# [Task instructions]
Swap "axis" for "scale" in the stretch of items from the start through the line containing "(x=668, y=332)", changing nothing else and leaving out the pictures.
* BEGIN Records *
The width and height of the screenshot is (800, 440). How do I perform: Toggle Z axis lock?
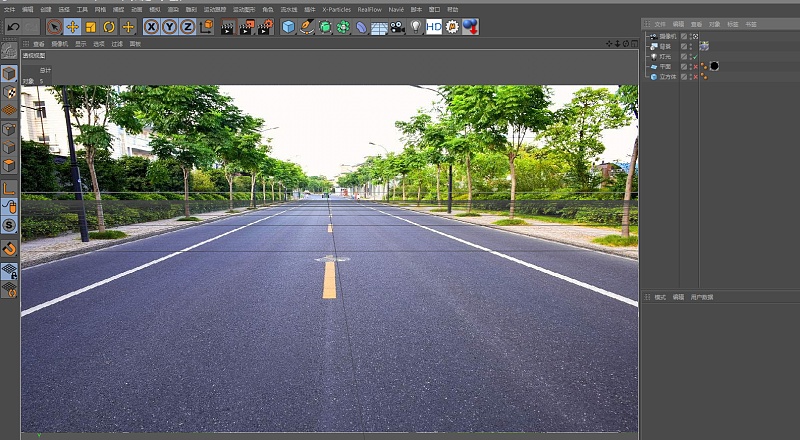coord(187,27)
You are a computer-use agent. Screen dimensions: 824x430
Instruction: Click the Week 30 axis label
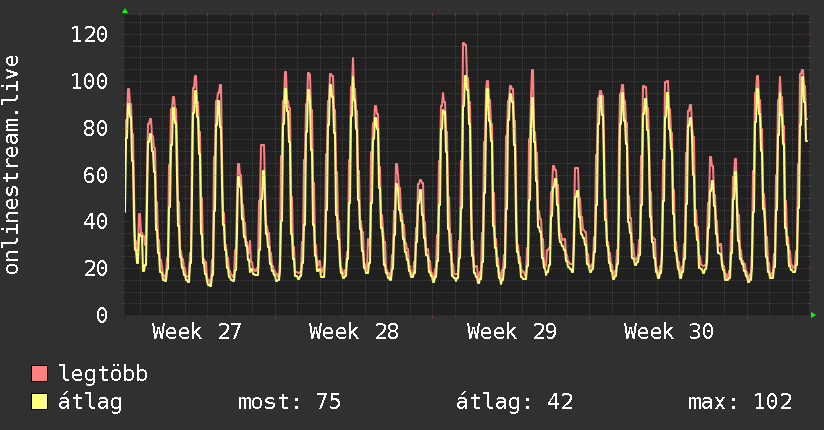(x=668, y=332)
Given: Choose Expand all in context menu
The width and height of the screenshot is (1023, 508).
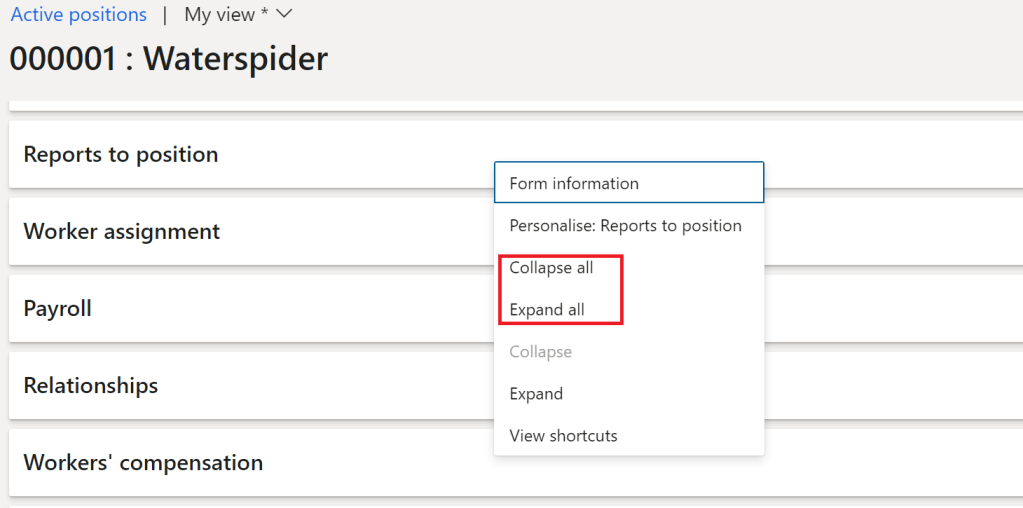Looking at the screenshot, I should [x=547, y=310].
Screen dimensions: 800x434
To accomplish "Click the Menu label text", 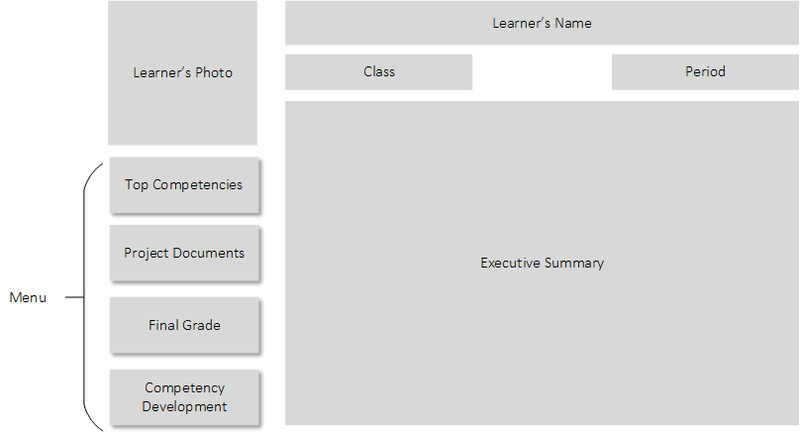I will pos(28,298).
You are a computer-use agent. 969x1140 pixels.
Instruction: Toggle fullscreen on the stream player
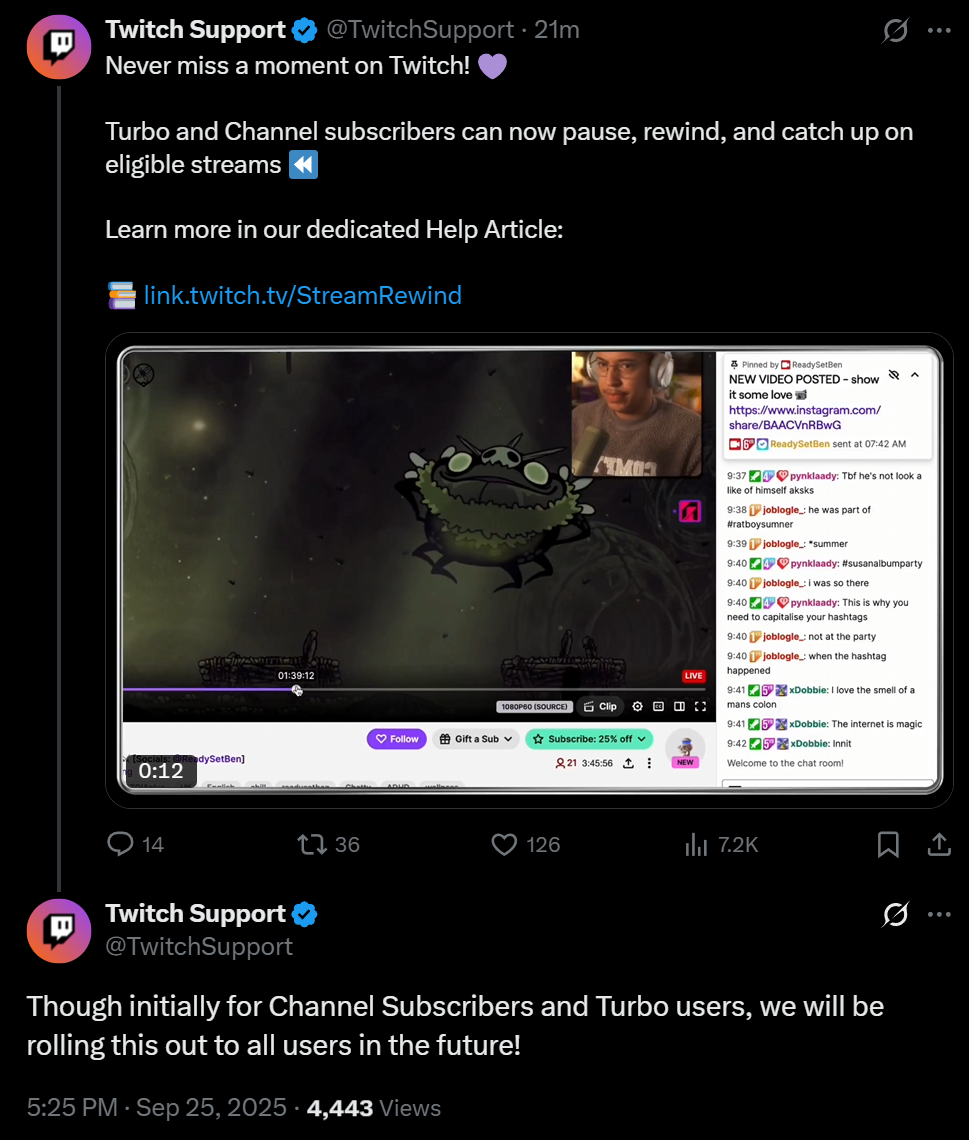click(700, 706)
* END Records *
# [Answer for the task]
The width and height of the screenshot is (800, 440). How do I perform: Toggle Z scale lock?
coord(187,27)
You are a computer-use agent. Screen dimensions: 824x430
Instruction: Click the Week 30 scale label
(x=668, y=332)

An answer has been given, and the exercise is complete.